Reproduce in full every line from the start of the data through the line containing "tap(394, 680)", shifting each coordinate in the answers by -28. Leave the pictures out.

##########

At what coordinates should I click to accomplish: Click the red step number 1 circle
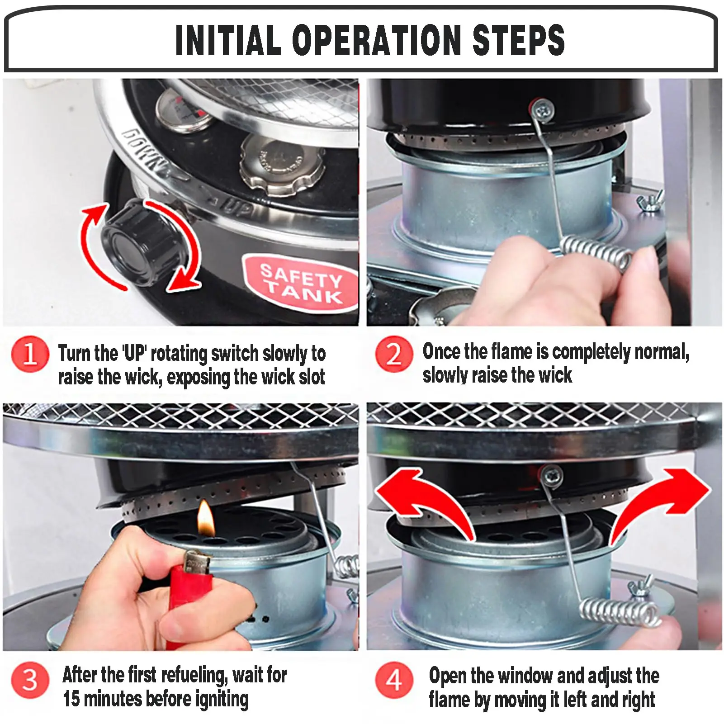tap(30, 353)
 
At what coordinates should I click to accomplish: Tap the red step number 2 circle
tap(394, 354)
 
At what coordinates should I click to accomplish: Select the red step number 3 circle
tap(30, 680)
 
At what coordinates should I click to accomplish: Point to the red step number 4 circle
tap(394, 680)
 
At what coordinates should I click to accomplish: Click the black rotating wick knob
tap(142, 243)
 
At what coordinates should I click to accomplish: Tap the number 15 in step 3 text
tap(71, 699)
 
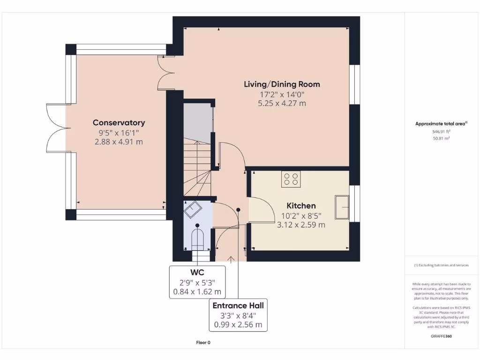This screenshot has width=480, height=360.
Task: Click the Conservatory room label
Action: pos(119,123)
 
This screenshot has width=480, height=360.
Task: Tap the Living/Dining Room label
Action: pos(282,84)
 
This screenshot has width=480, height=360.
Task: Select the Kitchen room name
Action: pos(301,206)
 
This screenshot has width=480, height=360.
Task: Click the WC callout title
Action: pos(197,272)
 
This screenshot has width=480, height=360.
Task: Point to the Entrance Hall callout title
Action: pos(238,306)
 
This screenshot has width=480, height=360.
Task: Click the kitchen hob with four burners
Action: pos(291,179)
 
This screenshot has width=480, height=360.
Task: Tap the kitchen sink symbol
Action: pos(342,207)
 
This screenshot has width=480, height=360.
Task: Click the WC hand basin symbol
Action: pos(193,210)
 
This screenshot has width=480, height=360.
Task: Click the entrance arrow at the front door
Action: pos(231,260)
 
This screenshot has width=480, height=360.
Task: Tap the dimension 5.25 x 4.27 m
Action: pos(282,104)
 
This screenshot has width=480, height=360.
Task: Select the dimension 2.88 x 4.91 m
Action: pos(119,142)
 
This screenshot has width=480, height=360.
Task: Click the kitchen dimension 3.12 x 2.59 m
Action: pos(301,225)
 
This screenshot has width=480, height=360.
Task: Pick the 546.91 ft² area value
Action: pos(441,132)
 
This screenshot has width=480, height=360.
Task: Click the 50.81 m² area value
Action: pos(441,138)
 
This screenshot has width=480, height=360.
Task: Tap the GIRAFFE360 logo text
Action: pos(441,336)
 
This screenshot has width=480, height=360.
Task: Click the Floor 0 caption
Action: pos(203,343)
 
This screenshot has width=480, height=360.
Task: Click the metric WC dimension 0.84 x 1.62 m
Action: pos(197,292)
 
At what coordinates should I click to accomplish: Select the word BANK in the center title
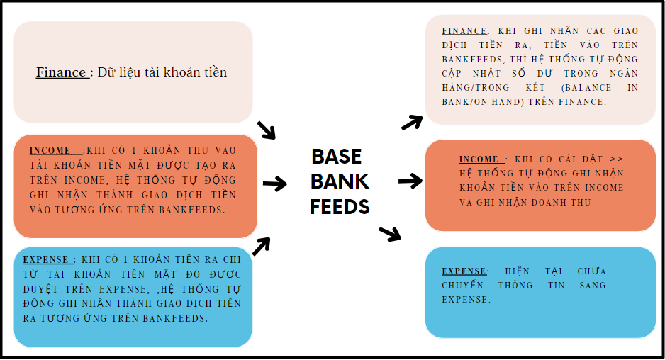(340, 181)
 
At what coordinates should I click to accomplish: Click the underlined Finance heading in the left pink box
(62, 72)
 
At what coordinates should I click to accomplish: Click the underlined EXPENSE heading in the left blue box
(47, 259)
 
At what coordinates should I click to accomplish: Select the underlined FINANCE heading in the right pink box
(464, 31)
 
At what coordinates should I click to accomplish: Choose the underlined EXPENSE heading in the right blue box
(464, 271)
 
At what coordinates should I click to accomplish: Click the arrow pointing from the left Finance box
(266, 129)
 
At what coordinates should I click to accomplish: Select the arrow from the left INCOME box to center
(274, 184)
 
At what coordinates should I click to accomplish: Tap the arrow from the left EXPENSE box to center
(262, 245)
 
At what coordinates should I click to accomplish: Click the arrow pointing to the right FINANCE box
(412, 122)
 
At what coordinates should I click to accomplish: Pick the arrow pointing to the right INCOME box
(410, 181)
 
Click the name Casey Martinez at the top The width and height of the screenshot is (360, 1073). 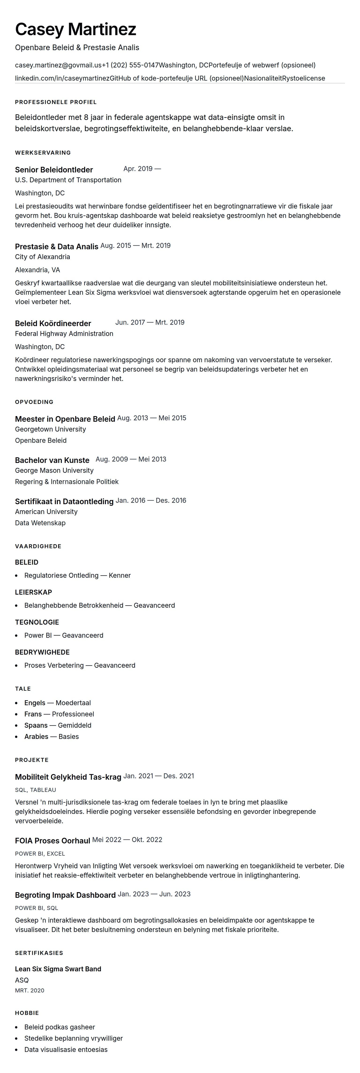point(75,29)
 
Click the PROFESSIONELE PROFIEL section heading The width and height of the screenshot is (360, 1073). point(56,102)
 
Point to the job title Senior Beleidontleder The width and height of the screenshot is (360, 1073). point(54,170)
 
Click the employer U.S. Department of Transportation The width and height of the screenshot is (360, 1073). point(68,180)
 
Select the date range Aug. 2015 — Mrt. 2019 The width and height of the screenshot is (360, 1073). point(135,245)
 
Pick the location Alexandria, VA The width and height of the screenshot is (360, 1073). point(38,269)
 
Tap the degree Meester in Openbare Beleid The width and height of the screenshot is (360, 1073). point(65,419)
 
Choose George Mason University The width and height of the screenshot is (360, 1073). point(54,470)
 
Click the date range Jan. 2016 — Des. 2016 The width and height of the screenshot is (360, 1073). point(151,500)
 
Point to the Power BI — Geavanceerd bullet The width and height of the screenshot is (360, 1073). point(64,635)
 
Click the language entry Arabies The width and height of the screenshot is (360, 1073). point(36,736)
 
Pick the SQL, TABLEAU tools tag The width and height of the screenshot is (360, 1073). point(35,790)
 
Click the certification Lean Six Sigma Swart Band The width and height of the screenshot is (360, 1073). point(58,969)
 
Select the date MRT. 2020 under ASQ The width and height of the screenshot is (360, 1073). point(30,990)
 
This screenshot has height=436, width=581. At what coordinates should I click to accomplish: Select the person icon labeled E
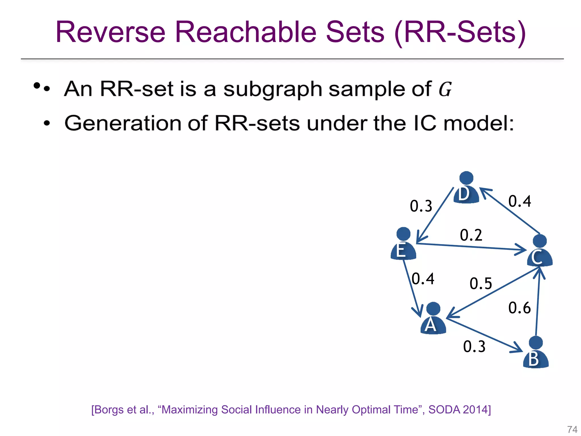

##########

> CORRECT RESULT:
At what coordinates should I click to accomplish: Click the red step number 1 circle
tap(2, 325)
 
At what coordinates should I click to accomplish: Tap the red step number 2 circle
tap(366, 326)
 
At what coordinates should I click to accomplish: Select the red step number 3 circle
tap(2, 652)
 
At what coordinates should I click to accomplish: Point to the red step number 4 circle
tap(366, 652)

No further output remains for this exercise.